DATA EXTRACT:
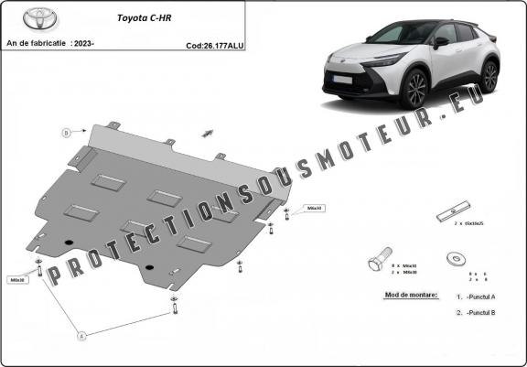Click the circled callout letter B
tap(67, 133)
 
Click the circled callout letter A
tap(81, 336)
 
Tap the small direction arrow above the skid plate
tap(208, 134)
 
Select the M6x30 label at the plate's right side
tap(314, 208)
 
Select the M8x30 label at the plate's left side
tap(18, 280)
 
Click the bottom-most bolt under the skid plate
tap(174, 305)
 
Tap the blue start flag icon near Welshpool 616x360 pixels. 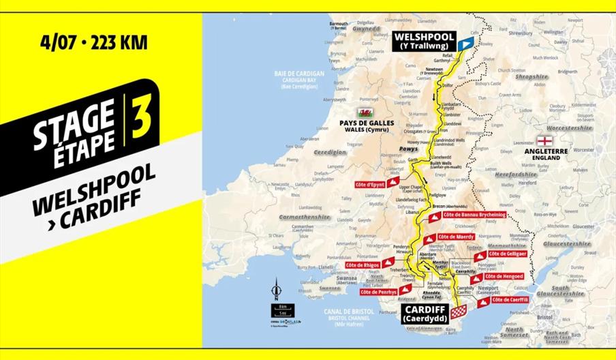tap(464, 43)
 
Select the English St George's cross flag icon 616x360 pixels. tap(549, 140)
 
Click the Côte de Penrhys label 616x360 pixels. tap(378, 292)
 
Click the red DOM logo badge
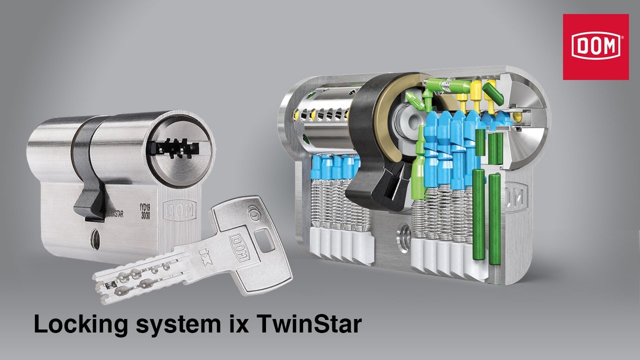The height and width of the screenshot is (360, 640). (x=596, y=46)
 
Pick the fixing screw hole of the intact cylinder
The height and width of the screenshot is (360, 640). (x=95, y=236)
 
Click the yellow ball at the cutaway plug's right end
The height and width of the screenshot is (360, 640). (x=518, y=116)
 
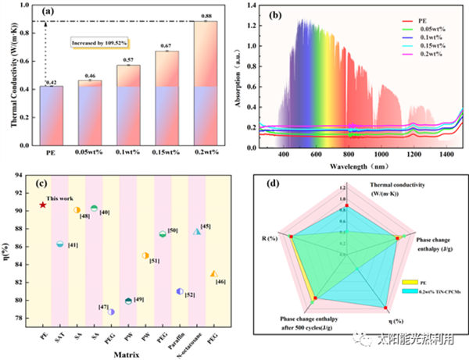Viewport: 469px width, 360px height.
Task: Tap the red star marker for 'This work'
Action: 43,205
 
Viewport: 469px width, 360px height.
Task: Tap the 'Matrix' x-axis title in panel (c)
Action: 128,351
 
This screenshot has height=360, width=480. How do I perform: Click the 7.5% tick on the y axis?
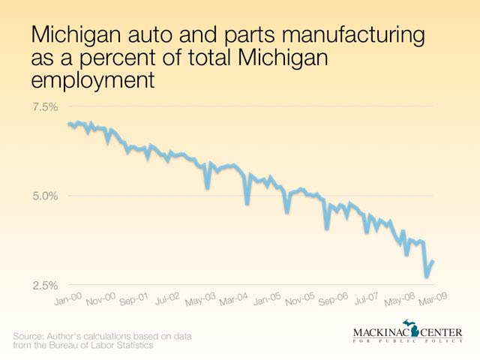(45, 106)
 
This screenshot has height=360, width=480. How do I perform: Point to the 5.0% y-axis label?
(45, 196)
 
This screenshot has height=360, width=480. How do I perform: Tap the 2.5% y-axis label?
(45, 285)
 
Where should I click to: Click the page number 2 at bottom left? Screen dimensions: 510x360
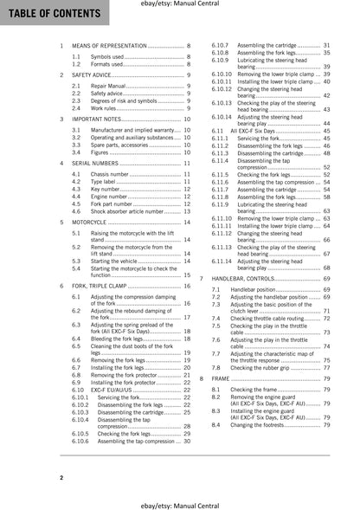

WRITTEN PROBLEM:
Quote the lines above word for word, starting at the line containing "Click the yellow" and running through the end of the records, both ends included. Leave the pictures out of your answer.

OUTPUT OF THE EXERCISE:
Click the yellow ball at the cutaway plug's right end
The height and width of the screenshot is (360, 640). (x=518, y=116)
 
Viewport: 469px width, 360px height.
Task: Tap the red star marker for 'This work'
Action: 43,205
 
Viewport: 469px width, 360px height.
Task: Tap the 'Matrix' x-axis title in panel (c)
Action: 128,351
 
This screenshot has height=360, width=480. How do I perform: Click the 7.5% tick on the y axis?
(45, 106)
 
This screenshot has height=360, width=480. How do I perform: Point to the 5.0% y-axis label?
(45, 196)
 
This screenshot has height=360, width=480. How do I perform: Tap the 2.5% y-axis label?
(45, 285)
 
Where should I click to: Click the page number 2 at bottom left? Screen dimensions: 510x360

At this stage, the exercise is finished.